Dubai Continues Unveiling New Luxury Properties

By | November 5, 2014

Even with declining property prices in Dubai, the city is seeing developers roll out scale models for more elaborate property projects. One fair gaining a reputation for featuring shining skyscrapers, golf-course villas and houses is Cityscape.

This week, the fair presented the Jumeirah Central project that will see an entire district of residential and office blocks, hotels and a mall up for sale to potential buyers. The property will be located in the city’s heart, Sheikh Zayed district and is owned by Dubai Holding, the developers behind the sail-shaped Burj al-Arab hotel.

Another development announced before the fair began was Emaar South (model pictured below). The project is expected to be built in Dubai South by Emaar Properties, who also happen to have built the Burj Khalifa among other Dubai landmarks. The location of the project will see it in the same area as Dubai’s second airport, Al-Maktoum. The new airport is set to overtake Dubai International as the base for Emirates Airline and may even become the world’s largest. “It is really amazing to get the chance to keep expanding this city,” Emaar chairman Mohamed Alabbar said at the launch. “Keep in mind that we are (only) 40-plus years old… We are really young as a country and as a city and there is a lot to do,” he added.

Nakheel, the developer behind the man-made Palm Jumeirah, used the first day of the fair to announce an apartment complex that may very well become the star of the Dubai skyline. Back in 2002, the city was a magnet for property investments when the sector opened freehold inventory to foreigners. Thanks to this, value of properties climbed at breakneck speed until 2009 when the global financial crisis hit. With the help of tourism, trade and transportation, Dubai property was able to trend upwards again between 2012 and 2014. When the bubble burst again, it was at a slower pace where it dropped by 15% according to property consultancy firm Jones Lang LaSalle.

According to another property consultancy firm Cluttons, prices are set to soften later this year and will see the average price per square foot stand at 1,375 dirhams ($375). “We see the residential real estate market bottoming out by the end of this year,” said John Stevens, managing director of Asteco real estate services.
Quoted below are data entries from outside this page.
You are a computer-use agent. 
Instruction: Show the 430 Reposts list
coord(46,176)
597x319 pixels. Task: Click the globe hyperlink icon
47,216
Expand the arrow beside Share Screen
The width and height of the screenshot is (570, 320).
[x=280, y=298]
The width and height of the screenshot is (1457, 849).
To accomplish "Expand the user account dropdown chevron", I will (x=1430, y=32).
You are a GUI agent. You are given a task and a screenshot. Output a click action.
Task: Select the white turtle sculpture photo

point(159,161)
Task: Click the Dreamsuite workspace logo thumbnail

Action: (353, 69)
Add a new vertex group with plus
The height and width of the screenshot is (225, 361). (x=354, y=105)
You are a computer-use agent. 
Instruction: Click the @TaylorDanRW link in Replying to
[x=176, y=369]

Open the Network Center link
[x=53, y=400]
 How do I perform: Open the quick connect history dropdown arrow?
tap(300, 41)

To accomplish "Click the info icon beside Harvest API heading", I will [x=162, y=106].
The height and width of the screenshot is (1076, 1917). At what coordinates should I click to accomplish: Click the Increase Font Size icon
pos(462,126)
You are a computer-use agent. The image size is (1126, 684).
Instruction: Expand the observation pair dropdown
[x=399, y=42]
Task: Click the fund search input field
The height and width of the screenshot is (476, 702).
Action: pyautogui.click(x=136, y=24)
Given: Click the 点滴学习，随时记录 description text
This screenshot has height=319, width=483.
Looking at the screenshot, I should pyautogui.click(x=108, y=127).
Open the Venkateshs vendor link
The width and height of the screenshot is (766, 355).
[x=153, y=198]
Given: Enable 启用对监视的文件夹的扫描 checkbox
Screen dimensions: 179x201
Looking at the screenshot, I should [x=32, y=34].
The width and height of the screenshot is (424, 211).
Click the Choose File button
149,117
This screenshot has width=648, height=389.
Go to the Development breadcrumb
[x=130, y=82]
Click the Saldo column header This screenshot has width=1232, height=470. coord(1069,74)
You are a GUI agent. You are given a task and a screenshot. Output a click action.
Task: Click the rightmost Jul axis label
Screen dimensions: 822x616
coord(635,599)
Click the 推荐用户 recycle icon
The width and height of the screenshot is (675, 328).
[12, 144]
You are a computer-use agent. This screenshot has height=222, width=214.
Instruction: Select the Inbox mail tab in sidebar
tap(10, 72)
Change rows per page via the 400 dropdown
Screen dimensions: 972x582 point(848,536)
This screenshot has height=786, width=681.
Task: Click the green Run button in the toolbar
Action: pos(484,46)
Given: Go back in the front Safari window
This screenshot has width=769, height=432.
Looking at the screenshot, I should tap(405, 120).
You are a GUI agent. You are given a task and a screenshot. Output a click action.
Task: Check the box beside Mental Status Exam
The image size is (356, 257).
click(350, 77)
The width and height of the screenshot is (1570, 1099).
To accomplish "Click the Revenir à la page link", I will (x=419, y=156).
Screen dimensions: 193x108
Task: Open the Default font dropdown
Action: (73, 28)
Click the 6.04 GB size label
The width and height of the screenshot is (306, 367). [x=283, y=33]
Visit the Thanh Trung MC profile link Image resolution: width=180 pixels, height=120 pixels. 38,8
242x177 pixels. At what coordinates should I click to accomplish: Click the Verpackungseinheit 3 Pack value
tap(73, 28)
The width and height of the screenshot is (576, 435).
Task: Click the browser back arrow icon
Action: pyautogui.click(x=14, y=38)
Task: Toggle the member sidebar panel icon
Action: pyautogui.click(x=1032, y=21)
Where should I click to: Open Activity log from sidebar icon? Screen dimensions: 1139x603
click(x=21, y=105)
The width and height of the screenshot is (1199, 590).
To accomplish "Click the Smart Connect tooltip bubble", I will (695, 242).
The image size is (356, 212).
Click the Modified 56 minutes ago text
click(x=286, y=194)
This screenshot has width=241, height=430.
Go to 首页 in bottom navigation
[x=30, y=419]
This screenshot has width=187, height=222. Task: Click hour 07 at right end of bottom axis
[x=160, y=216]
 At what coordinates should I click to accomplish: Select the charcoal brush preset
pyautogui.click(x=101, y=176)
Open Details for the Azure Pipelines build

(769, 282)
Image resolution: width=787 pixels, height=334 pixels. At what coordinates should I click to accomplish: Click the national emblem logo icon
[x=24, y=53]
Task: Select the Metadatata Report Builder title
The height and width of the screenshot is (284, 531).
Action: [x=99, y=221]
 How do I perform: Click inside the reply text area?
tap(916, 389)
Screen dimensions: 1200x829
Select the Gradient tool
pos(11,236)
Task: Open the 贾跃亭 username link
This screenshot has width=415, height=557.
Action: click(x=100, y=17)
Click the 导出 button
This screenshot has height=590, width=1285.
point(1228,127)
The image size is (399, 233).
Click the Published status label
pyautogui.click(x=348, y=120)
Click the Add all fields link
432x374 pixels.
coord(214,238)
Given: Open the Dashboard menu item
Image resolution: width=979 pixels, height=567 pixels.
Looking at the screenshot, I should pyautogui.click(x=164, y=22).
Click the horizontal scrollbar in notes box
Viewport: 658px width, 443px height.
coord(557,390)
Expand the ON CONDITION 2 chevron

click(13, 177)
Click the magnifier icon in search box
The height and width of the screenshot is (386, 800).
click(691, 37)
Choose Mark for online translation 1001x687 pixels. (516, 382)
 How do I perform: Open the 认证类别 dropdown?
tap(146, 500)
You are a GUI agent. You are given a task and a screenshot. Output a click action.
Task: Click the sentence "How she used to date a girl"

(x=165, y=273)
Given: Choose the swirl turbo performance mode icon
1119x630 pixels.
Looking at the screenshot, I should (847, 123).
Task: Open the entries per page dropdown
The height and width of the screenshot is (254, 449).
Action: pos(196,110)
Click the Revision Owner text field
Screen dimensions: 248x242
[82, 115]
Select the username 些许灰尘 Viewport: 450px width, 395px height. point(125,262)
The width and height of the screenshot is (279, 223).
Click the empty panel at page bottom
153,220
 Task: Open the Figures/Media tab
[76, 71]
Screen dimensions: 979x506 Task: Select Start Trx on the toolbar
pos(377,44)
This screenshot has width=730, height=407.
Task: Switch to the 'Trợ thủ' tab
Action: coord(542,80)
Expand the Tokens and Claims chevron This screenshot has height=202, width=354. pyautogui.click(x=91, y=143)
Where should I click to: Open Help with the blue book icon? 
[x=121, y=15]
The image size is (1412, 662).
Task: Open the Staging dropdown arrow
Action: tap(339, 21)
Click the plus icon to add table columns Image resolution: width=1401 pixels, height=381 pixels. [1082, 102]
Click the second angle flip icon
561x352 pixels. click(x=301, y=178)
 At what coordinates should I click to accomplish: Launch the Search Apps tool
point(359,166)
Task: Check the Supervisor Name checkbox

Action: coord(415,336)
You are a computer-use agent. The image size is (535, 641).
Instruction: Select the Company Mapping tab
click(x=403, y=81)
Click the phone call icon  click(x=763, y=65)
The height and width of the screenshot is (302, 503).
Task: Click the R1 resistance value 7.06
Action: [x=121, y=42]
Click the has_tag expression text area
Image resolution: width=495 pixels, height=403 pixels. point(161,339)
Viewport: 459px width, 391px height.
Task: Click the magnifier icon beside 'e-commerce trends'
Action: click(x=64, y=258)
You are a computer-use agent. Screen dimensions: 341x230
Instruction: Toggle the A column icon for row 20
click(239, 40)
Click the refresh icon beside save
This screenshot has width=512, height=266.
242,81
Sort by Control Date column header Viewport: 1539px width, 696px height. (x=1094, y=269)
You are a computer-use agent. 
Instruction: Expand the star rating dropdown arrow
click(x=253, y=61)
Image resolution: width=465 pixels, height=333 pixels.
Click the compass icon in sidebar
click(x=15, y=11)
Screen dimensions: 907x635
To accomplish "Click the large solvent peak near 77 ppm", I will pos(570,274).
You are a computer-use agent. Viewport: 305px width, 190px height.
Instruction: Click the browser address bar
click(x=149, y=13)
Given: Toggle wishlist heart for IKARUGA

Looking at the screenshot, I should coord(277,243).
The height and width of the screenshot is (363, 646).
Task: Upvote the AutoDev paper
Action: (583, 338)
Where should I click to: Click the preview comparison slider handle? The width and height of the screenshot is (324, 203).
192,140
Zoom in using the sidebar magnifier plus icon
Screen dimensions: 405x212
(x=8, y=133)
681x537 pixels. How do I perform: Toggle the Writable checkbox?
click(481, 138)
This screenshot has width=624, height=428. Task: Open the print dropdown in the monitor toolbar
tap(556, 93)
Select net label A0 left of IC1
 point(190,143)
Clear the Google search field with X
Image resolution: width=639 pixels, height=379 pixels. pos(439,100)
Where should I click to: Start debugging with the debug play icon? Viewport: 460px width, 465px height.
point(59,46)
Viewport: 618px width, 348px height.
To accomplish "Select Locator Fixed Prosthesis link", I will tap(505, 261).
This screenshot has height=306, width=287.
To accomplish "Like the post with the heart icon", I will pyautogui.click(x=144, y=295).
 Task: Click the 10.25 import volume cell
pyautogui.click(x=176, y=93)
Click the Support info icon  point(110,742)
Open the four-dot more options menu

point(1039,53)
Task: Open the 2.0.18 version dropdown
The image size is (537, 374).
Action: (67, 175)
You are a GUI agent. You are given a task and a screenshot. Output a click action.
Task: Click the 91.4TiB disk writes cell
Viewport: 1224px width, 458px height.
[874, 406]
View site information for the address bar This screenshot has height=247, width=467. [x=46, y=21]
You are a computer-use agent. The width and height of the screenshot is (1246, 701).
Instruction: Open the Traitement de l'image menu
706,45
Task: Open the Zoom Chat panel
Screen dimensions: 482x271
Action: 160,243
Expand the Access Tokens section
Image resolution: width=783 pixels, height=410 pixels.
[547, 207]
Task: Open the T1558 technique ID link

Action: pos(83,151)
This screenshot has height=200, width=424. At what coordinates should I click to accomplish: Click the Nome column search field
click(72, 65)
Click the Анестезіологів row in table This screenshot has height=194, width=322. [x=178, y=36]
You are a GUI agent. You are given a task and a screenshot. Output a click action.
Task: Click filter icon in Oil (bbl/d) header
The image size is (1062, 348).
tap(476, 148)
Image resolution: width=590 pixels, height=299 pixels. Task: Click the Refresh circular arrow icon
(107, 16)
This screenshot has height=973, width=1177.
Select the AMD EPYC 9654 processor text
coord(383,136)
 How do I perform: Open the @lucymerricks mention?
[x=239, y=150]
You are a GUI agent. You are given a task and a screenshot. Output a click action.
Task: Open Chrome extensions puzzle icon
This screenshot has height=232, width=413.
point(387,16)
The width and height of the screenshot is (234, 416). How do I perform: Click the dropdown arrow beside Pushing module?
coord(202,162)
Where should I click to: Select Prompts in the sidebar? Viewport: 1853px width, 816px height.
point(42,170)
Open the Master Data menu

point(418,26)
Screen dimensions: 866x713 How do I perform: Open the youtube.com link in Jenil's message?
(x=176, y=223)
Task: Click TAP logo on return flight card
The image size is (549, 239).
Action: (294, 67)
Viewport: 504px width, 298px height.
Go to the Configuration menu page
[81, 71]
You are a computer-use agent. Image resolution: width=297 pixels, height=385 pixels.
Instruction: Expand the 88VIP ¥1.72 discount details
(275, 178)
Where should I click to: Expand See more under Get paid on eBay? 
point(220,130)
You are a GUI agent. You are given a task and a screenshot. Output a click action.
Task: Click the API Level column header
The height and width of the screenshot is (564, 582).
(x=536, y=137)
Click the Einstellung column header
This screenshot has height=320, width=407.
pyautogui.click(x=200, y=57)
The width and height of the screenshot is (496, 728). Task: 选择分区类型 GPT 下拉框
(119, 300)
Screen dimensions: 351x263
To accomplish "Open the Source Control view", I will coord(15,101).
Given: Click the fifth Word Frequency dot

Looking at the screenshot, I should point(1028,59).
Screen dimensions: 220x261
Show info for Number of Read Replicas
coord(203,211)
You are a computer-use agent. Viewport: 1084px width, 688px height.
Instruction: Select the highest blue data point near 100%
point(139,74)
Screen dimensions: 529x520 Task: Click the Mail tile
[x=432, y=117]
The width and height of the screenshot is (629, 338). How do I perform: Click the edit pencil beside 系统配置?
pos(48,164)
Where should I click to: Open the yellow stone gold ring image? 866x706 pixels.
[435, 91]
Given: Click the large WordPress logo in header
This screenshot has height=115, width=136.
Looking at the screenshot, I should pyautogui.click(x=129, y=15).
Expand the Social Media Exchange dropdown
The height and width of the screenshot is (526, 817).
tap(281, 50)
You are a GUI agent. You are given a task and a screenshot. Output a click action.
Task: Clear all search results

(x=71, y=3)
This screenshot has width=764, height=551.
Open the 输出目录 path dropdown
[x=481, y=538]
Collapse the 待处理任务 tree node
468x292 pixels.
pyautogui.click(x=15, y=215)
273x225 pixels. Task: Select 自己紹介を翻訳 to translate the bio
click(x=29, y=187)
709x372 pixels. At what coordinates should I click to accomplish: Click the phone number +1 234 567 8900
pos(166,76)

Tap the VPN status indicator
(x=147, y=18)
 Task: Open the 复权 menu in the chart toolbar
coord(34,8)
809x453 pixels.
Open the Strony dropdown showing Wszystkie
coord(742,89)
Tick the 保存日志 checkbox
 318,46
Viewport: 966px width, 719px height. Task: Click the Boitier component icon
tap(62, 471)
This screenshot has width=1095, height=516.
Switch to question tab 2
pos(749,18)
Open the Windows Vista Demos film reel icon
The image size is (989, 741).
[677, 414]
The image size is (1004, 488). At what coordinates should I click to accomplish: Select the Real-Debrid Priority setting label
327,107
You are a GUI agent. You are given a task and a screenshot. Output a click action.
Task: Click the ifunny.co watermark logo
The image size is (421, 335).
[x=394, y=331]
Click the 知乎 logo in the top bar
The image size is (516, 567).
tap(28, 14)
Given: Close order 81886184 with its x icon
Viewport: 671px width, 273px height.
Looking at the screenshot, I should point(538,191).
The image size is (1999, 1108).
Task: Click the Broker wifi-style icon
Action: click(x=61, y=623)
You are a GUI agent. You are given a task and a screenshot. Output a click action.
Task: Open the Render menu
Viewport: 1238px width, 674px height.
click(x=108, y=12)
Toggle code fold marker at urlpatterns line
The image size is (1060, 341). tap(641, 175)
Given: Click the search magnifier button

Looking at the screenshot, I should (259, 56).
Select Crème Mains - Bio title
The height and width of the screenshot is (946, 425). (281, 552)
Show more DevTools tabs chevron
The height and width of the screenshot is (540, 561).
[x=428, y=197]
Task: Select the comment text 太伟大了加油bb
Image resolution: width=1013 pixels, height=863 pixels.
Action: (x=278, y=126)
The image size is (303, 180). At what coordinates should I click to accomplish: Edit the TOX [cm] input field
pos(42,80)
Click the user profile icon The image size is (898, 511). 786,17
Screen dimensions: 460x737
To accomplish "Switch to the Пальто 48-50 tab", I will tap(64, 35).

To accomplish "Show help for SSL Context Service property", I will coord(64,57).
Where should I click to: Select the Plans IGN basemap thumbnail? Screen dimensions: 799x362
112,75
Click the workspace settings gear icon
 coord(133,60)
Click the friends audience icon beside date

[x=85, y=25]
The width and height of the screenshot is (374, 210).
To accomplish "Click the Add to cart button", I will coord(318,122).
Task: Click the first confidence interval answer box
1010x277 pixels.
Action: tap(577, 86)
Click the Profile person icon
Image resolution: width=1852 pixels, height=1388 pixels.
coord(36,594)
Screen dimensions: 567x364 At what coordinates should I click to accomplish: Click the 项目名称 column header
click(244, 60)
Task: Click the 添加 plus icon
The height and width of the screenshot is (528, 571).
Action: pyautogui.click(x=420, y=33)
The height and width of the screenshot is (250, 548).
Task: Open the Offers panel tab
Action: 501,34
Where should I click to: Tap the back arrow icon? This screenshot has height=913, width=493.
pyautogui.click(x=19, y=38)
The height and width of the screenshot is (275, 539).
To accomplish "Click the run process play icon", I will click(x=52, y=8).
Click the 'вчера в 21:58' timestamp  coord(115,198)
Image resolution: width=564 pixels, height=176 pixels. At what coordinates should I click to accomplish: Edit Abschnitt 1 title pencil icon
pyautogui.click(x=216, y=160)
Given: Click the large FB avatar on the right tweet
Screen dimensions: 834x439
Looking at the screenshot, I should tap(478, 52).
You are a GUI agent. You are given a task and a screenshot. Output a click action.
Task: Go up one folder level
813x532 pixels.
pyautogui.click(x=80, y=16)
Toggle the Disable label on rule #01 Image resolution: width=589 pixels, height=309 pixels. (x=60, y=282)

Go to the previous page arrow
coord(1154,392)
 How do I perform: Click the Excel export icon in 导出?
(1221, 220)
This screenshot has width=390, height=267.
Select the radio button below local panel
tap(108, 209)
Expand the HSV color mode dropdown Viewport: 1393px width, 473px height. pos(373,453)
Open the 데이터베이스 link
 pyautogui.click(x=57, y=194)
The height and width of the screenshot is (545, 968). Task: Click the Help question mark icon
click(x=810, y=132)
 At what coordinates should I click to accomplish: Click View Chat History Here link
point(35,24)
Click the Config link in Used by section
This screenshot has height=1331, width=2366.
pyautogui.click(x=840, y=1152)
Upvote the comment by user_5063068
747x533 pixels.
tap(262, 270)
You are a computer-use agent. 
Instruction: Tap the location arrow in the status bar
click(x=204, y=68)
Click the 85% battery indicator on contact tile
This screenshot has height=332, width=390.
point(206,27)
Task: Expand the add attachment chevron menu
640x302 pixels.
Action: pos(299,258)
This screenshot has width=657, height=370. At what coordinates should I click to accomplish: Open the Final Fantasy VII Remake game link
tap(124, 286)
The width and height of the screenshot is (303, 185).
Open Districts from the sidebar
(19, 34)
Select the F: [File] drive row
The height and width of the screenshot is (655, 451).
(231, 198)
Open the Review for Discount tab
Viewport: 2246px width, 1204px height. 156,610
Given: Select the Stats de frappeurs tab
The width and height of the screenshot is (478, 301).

While some decline is expected, Stevens said that the market is expected to be stable. Some attribute the drop in the market to the fall in Russian ruble last year as well as Brexit that saw the British pound drop. However, the good news for Dubai is that there is still interest coming in from other regions.

Transactions amounted to 57 billion dirhams ($15.5 billion) in the first half, according to official statistics, with Emirati nationals topping the list with deals worth 14.5 billion dirhams.

The rest were snapped up by foreigners led by Indian investors, with transactions worth seven billion dirhams, while Saudis and Britons clinched deals totalling four billion dirhams each.

“External factors over the years have always affected the appetite from certain countries,” said Stevens. “Certainly in the past 12 months, we’ve seen much greater interest from China, for example.” Only time will tell if the property market will improve in one of the fastest growing cities in the region.